Professor Heikki Järvinen
Finnish Meteorological Institute
Firstly, I will present a small result, or a “dilemma” concerning optimal prediction model closure parameters. We have found that in a simplified prediction system (data assimilation + prediction model), the optimal prediction model parameter values depend on the approximations made in the data assimilation component. In our case, the optimized Lorenz’95 model becomes sub-optimal when the data assimilation component is changed from EKF to a more approximate EAKF. This result tends to suggest that model tuning is not only needed when a prediction model undergoes major changes, but also when data assimilation system is upgraded.

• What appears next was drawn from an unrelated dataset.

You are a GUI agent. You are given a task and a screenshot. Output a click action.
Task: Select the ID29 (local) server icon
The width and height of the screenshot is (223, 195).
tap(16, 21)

Secondly, I will talk about an online algorithm for adaptive model tuning using ensemble prediction system infra-structure. The background for this work is the fact that integration of physical parameterization schemes with NWP model dynamics is increasingly challenging. One reason is that the parameterization schemes of sub-grid scale physical processes contain tunable parameters, and it is very hard to manually specify their optimal values. We developed recently a method called “Ensemble prediction and parameter estimation system” (EPPES) which utilizes ensemble prediction infra-structure for parameter estimation in a very cost-effective way via closure parameter variations. Here, the method is first illustrated by using a modified Lorenz’95 model in ensemble prediction context. The method correctly detects the unknown and wrongly specified parameters values, and leads to an optimal forecast skill. Second, results with an ensemble prediction system emulator, based on the ECHAM5 atmospheric GCM (T42L31) show that the model tuning capability of EPPES scales up to realistic models and ensemble prediction systems. Finally, encouraging results of the EPPES algorithm in the context of the ECMWF forecasting system are presented.
Thursday, 1 November 2012, 3:30 PM
Refreshments 3:15 PM
3450 Mitchell Lane
Bldg 2, Large Auditorium Room 1022